Je parle des " restaurants un coup k.o ", entrée et sortie, tout ça ce sont de longs discours. Dans les lieux dont il est question, la bonne dame vous demande, pour avoir votre menu : " Eh, ça-là, tu veux quoi ? "Pour revenir au sujet, Moussa venait d’être servi par " Tantie Moungn-Zindo " mais il constatera par la suite qu’il va devoir s’égosiller pour réclamer de l’eau à boire. Il s’insurge du fait qu’on lui a servi à manger sans lui déposer la moindre goûte d’eau. Les autres clients à côté sont moins heurtés par l’humeur de ce client moins vulnérable à une telle dégradation des valeurs sociales. Pour eux, c’est normal, ils sont habitués à de tels traitements à chaque fois qu’ils doivent se restaurer.

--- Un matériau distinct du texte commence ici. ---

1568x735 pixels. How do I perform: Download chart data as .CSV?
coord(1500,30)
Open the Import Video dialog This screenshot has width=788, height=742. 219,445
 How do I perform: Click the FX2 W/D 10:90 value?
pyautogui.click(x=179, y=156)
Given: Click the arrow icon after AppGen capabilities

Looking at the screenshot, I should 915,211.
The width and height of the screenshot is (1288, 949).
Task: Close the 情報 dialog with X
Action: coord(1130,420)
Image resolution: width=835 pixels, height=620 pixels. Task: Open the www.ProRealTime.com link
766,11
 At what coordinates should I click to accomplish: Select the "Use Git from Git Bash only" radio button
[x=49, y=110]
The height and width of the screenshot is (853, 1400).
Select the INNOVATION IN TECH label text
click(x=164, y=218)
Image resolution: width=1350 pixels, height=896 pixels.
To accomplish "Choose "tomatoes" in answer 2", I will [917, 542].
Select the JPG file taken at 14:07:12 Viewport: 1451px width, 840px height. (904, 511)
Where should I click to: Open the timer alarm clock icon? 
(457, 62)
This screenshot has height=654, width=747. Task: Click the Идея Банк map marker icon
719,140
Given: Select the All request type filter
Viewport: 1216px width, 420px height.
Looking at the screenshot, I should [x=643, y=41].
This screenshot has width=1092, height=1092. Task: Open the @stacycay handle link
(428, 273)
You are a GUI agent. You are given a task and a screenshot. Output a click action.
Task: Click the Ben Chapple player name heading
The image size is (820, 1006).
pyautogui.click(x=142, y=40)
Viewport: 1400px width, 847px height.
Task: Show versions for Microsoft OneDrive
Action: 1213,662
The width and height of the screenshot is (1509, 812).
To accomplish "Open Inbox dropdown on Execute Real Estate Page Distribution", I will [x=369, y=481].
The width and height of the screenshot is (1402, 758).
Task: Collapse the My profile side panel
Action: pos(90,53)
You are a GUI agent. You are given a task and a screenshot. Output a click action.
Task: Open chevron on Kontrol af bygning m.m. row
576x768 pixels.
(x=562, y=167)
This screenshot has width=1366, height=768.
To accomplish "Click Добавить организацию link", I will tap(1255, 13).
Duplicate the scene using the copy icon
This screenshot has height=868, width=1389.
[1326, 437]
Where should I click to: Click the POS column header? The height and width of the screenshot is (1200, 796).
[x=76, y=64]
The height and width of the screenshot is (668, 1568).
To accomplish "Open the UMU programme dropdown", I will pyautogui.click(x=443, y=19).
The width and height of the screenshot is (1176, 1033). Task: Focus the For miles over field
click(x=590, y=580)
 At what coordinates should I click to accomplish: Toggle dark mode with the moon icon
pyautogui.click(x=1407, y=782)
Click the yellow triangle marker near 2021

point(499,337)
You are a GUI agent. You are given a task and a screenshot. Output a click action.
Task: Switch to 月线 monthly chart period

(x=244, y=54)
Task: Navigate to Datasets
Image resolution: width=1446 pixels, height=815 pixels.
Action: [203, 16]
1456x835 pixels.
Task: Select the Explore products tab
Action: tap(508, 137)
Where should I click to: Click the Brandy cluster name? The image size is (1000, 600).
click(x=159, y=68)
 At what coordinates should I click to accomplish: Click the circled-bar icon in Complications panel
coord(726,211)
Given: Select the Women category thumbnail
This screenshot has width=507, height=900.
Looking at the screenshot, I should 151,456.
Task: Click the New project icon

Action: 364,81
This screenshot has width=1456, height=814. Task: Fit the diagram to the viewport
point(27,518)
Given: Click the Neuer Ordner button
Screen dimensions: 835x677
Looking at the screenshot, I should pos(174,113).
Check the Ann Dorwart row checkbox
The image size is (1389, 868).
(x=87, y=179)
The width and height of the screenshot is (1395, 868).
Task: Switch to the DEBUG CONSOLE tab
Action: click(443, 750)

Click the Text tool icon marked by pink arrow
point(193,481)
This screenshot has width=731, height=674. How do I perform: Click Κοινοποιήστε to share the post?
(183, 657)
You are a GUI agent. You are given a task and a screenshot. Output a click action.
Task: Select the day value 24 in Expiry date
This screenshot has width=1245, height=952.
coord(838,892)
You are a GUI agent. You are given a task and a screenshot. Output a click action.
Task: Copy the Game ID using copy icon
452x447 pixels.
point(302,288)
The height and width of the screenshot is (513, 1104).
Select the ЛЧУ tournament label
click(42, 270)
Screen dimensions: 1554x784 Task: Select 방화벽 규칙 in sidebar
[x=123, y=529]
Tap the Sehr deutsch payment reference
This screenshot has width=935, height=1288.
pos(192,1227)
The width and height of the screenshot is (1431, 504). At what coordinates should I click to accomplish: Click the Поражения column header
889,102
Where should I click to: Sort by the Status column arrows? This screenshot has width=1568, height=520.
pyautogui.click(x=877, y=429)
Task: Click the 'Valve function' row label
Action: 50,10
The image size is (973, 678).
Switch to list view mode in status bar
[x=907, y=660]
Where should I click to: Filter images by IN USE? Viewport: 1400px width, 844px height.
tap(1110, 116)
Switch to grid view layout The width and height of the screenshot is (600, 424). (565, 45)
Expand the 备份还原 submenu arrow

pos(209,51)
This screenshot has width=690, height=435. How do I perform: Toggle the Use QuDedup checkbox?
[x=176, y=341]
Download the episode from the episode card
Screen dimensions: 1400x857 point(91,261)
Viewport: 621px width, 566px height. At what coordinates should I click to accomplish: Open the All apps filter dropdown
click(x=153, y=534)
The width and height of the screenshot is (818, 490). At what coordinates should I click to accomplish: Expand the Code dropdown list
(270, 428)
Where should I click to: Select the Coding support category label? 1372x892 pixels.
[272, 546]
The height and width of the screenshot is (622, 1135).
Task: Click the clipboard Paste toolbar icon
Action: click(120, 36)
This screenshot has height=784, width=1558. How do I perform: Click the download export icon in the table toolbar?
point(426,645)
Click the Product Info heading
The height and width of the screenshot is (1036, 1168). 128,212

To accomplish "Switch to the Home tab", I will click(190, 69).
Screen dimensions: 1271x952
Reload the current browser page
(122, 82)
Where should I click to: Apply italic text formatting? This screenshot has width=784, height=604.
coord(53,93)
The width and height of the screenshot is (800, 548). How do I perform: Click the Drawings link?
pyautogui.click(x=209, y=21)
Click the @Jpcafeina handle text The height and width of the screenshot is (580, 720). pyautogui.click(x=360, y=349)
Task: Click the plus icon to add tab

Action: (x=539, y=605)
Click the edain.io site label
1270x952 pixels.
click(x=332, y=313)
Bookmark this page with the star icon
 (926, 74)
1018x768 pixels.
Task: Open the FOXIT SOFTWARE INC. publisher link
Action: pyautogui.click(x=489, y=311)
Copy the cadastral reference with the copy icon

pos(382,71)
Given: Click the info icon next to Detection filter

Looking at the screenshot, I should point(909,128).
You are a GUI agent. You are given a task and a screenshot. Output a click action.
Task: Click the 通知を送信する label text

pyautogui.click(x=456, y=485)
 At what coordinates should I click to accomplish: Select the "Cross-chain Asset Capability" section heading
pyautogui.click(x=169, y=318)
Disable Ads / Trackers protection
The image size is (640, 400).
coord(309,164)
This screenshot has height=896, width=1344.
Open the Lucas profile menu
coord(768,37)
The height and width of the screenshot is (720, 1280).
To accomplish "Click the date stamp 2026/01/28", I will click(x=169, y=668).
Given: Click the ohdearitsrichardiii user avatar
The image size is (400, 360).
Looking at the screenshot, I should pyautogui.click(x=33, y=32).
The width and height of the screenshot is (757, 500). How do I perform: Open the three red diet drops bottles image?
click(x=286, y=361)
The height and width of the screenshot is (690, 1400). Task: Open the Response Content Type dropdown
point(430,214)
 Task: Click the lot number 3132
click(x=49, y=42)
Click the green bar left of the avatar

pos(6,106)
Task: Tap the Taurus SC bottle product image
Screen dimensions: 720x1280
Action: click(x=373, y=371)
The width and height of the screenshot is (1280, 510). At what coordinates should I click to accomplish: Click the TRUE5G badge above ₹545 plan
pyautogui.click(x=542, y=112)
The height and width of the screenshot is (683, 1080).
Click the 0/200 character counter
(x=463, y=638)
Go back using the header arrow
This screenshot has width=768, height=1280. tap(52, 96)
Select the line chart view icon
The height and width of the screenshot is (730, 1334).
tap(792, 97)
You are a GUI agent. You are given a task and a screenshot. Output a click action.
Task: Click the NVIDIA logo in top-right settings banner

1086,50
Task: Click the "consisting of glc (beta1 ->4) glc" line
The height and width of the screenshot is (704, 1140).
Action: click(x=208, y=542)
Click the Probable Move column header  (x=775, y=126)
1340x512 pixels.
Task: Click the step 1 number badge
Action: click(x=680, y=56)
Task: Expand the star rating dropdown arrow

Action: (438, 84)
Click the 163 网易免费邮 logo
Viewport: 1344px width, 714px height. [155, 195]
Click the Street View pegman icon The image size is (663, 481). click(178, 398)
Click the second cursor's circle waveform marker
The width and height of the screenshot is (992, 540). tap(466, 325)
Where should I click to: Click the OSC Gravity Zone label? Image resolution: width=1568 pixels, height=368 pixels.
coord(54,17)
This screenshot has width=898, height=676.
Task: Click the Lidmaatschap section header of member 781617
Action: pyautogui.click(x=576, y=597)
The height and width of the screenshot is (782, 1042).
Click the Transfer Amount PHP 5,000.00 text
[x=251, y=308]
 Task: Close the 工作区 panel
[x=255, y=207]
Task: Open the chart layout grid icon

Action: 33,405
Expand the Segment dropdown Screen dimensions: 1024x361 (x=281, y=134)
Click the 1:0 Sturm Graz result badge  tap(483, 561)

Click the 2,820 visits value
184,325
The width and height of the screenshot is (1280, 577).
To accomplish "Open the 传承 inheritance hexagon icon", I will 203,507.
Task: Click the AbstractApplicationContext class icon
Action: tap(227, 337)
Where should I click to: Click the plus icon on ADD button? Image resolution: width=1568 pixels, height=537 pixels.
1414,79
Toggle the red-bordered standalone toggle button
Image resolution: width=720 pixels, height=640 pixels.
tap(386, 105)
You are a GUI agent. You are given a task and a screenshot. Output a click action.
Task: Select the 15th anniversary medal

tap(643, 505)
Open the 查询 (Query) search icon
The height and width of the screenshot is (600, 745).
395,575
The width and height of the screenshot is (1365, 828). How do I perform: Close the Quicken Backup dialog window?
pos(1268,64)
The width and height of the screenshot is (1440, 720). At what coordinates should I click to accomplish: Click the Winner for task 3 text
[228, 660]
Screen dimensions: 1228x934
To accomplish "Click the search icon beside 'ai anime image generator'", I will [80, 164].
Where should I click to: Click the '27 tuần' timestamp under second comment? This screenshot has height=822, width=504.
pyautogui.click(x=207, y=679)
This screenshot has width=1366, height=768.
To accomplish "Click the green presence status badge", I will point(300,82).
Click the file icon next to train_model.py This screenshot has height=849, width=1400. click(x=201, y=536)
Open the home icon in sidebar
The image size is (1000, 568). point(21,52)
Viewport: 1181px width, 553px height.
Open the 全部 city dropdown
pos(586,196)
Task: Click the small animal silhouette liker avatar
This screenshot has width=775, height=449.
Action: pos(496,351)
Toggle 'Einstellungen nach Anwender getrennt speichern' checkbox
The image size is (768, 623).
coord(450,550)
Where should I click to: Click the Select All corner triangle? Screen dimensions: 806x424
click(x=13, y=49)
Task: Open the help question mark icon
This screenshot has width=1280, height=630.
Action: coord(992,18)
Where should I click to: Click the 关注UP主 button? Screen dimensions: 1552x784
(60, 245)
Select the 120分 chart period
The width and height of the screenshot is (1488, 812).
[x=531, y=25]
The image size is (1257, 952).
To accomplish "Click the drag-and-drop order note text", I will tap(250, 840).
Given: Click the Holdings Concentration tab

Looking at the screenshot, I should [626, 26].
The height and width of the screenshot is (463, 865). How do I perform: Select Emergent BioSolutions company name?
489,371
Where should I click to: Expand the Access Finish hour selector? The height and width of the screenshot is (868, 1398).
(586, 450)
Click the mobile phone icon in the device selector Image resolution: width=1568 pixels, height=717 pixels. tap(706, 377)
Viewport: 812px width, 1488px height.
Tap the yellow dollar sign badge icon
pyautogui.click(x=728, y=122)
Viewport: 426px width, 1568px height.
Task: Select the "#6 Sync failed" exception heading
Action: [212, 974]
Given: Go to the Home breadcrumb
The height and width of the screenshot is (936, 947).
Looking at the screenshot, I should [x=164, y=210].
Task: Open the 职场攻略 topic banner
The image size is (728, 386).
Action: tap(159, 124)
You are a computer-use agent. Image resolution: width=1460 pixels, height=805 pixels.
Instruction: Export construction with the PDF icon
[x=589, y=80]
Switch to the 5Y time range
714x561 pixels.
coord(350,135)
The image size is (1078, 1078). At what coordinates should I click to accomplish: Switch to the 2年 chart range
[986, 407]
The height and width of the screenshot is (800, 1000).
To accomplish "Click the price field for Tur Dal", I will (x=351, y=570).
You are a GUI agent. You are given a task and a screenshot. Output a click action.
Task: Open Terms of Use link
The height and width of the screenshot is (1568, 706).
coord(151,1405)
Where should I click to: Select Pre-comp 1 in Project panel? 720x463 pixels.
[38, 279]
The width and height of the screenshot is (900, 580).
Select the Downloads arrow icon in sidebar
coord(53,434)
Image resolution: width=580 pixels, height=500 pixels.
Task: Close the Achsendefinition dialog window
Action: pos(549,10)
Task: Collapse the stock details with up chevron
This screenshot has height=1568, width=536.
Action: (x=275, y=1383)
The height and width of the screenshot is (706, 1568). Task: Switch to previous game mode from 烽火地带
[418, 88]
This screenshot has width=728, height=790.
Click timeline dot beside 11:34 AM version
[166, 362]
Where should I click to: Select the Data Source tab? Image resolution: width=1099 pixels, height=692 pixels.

Si vous insistez à demander l’eau qui devrait accompagner votre plat, c’est de l’eau tiède, pour ne pas dire de l’eau chaude qu’on vient balancer devant vous. C’est devenu une coutume maintenant dans les mœurs de nos restaurateurs. Parce qu’ils ont leur glacière pleine de sachets d’eau de 25 francs et / ou de 50 francs, on n’offre plus à personne de quoi à accompagner son plat. Tant pis pour le client s’il ne peut pas s’acheter un sachet d’eau ! Il peut retourner de là où il est venu pour aller boire. Pourtant, on a appris qu’une des valeurs partagées dans notre société est ce qu’on appelle communément l’" eau de l’étranger ". Même si nous ne sommes pas dans le même contexte, transposons tout de même. C’est dire qu’une personne que vous recevez, une connaissance ou un étranger, la première des dispositions à prendre, c’est de lui offrir de l’eau.
Dans ce contexte, peut-on imaginer que l’on dépose à manger à un individu sans lui déposer de l’eau à boire ?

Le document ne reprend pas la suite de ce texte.